MATERIAL SHOWN:

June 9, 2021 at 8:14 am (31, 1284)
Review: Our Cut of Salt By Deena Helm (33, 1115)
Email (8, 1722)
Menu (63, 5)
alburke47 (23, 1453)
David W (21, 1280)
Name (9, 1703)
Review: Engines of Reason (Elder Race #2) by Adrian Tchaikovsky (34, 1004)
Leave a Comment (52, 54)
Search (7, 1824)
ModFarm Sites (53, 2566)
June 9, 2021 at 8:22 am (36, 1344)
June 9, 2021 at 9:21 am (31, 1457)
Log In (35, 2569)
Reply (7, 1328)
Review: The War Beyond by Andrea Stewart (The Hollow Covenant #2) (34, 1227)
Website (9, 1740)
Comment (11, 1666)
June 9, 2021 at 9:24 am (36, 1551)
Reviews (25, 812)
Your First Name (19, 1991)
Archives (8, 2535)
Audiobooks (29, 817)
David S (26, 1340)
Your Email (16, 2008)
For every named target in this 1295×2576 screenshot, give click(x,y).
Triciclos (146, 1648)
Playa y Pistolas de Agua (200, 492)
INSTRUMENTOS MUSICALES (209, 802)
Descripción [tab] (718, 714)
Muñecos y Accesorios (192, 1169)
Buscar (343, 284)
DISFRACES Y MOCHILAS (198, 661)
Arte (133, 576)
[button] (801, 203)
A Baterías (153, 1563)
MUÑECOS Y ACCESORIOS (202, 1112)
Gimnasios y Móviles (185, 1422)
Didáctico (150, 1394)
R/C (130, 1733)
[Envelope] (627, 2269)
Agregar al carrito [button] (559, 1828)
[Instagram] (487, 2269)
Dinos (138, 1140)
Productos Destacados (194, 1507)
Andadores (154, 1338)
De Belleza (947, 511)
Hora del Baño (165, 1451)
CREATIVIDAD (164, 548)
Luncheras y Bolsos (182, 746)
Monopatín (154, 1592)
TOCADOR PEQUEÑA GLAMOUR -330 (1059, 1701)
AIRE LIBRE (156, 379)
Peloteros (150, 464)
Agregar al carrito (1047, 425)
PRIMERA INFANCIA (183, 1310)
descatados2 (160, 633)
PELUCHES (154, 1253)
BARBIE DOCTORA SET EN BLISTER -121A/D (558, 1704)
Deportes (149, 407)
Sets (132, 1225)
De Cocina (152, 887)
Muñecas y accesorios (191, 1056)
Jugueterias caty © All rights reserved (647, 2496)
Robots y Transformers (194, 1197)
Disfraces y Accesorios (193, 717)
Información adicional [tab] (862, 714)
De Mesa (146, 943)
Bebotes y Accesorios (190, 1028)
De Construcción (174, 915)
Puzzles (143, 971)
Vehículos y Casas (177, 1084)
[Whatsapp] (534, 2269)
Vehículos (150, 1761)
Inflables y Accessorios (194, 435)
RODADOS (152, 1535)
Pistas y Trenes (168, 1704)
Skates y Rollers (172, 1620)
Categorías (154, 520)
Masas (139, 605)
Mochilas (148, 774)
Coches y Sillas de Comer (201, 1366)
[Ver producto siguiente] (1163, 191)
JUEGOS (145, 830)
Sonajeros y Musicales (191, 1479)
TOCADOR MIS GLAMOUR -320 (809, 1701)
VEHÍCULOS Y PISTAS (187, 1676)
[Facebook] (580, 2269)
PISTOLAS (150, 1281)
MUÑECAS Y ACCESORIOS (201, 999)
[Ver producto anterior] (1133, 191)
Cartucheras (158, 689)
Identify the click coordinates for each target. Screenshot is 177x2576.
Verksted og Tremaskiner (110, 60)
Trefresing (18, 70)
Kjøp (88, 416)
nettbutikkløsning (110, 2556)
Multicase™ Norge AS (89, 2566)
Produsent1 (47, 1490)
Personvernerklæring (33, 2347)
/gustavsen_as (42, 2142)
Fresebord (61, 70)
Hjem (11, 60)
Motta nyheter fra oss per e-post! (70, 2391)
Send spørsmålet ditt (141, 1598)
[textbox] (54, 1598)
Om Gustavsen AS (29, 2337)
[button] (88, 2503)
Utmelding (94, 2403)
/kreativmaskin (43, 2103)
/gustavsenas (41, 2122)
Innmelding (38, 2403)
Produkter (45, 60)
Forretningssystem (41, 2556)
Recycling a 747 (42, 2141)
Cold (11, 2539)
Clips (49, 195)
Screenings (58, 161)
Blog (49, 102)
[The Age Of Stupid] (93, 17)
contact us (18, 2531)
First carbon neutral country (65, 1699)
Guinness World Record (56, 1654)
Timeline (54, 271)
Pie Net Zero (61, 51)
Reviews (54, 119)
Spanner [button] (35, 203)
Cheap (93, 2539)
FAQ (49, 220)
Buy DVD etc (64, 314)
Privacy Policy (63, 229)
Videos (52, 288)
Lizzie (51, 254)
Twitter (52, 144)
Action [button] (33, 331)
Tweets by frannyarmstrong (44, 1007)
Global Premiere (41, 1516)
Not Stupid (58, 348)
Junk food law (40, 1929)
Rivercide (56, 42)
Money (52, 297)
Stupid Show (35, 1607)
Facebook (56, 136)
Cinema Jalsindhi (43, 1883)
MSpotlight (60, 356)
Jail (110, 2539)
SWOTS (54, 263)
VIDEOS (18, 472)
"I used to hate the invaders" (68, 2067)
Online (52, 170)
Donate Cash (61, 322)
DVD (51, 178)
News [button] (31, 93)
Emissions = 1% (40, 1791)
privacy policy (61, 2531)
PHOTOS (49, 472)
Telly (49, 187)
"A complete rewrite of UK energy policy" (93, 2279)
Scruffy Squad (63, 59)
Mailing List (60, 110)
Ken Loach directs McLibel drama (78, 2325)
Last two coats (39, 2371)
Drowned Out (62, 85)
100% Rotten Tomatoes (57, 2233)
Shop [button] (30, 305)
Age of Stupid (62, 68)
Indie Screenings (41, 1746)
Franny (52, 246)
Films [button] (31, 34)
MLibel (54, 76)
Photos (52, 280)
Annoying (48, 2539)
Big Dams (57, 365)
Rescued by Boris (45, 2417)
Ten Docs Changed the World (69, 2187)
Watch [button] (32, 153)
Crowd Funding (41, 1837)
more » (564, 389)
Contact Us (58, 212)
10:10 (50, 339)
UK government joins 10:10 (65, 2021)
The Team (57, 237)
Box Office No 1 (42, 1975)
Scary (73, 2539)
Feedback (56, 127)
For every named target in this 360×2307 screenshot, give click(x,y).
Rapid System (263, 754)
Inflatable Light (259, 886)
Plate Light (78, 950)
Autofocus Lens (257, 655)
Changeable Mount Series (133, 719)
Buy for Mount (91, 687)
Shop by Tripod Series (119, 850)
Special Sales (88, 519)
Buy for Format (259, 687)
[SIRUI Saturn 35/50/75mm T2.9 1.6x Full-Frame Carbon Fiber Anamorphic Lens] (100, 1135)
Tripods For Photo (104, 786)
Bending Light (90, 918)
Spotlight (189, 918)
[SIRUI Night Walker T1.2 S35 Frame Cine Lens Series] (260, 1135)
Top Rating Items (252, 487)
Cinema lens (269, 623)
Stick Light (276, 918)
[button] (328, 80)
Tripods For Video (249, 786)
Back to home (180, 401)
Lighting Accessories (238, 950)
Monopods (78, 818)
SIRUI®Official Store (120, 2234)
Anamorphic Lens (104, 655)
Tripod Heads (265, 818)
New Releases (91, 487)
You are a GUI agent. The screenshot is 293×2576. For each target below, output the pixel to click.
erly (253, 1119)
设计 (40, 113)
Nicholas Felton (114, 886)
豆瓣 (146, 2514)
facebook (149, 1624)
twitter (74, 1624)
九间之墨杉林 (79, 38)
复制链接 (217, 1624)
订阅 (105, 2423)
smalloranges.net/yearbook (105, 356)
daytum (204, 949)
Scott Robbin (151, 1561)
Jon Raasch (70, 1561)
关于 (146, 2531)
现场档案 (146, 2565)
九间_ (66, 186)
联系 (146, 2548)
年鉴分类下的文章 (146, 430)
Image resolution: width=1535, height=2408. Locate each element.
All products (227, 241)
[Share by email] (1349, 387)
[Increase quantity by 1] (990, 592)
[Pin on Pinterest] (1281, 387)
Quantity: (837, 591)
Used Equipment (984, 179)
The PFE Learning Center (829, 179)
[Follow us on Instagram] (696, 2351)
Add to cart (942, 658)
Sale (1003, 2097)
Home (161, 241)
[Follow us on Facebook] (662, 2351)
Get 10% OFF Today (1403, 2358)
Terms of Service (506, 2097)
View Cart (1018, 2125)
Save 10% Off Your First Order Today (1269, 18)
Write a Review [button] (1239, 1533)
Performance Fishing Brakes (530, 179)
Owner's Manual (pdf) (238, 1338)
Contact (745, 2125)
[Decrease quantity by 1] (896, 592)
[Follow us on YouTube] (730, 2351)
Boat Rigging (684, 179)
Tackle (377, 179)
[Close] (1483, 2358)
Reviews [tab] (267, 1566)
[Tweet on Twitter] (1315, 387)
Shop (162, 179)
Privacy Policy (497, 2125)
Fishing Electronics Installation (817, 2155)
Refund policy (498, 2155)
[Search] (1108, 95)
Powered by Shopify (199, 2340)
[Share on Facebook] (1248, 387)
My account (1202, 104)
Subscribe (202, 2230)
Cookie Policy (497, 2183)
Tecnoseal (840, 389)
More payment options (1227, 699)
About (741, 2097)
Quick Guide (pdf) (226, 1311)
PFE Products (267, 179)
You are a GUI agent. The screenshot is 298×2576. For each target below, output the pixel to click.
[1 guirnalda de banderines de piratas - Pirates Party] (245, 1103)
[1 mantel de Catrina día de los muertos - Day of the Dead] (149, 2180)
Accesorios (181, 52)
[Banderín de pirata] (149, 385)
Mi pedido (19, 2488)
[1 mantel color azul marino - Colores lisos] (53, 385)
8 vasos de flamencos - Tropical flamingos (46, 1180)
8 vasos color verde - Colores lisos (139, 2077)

PROBLEM TO SOLVE: Lines in the data that hold "First" are to be counted, and the number alone reported.

RESULT OF THE EXERCISE: 3